時事随想抄

歴史家の視点から国際情勢・時事問題などについて語るブログ

慰安婦問題は仕切り直しを

 明日、岸田外相は、韓国の首都ソウルにおいて日韓外相会談に臨みます。しかしながら、両国の外相による”政治的妥協”が、この種の歴史問題に対する適切な解決方法とは思えません。

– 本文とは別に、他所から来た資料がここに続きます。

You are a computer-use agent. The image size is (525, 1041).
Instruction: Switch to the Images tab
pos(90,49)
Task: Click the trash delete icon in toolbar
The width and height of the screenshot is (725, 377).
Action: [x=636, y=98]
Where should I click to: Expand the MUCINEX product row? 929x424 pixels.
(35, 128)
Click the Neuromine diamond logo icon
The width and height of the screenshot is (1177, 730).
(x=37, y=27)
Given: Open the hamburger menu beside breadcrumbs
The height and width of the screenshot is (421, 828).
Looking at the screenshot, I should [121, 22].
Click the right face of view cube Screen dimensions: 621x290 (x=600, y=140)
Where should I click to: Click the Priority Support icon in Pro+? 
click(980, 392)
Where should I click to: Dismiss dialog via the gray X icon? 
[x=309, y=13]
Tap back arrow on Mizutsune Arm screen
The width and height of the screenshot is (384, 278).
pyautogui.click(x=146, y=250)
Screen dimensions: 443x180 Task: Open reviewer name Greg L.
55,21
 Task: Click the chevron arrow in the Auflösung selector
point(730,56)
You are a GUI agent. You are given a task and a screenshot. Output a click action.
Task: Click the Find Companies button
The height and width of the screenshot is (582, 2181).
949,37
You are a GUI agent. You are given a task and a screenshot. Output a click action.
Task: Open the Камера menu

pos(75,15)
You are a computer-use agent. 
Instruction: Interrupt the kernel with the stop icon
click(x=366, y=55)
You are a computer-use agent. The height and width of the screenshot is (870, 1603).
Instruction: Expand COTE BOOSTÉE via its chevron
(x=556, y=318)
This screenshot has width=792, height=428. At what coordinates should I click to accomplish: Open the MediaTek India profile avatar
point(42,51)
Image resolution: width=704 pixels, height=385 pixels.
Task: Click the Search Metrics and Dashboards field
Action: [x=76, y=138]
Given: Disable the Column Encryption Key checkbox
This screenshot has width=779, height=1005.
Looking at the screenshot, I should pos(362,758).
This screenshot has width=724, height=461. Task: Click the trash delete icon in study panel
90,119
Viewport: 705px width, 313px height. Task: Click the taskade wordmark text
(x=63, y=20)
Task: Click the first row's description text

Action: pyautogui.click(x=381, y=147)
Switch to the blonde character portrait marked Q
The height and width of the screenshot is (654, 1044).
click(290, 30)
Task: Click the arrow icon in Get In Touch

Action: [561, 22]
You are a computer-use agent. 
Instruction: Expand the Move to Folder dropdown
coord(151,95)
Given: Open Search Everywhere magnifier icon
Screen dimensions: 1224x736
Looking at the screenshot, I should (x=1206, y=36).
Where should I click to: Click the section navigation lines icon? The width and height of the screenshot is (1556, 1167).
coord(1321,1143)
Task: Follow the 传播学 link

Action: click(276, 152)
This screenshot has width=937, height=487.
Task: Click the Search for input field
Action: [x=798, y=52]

 日本国政府に対して、韓国側は、慰安婦問題に対する法的責任を認めるよう迫っているとも報じられております。法的責任を求める韓国側の姿勢には、補償に関する法的根拠を獲得しようとする思惑が透けて見えますが、日本側は、蒸し返しを封じることで対処しようとしているようです。何れにしましても、この問題において、何が狂っているのかと申しまと、やはり、両国政府とも、事実確認の作業さえ蔑にしていることです。河野談話の作成時に収集された資料を見ても、強制連行を裏付ける証拠はなく、事業者による犯罪はあったとしても、むしろ、慰安婦が、当時、雇用契約に基づく合法的な職業であったことを示しています。にも拘らず、河野元官房長官は、韓国との間で政治的作文を作成し、あたかも、強制連行があったとするイメージを国際社会に振りまきました。この問題を蒸し返さないとする取引条件の下で…。韓国側が、この約束を破ったのですから、同時に、この時の政治的作文もご破算となるべきです。つまり、蒸し返された時点で、本来、この問題の仕切り直しをすべきであったのです。幸いにして、韓国は、上述したように法的責任を求めているのですから、これを好機として、日本国側は、司法手続きに解決方法を転換すべきです。日韓請求権協定の第3条が定める仲裁であれ、他の手段であれ、司法手続きともなれば、当然に事実関係が詳細に調査されます。

 司法解決が適切な方法であるとしますと、明日の外相会談は、決裂した方が望ましいこととなります。法の支配を貫くためにも、日本国政府は、間違っても後世に禍根を残すような安易な政治的妥協をしてはならないと思うのです。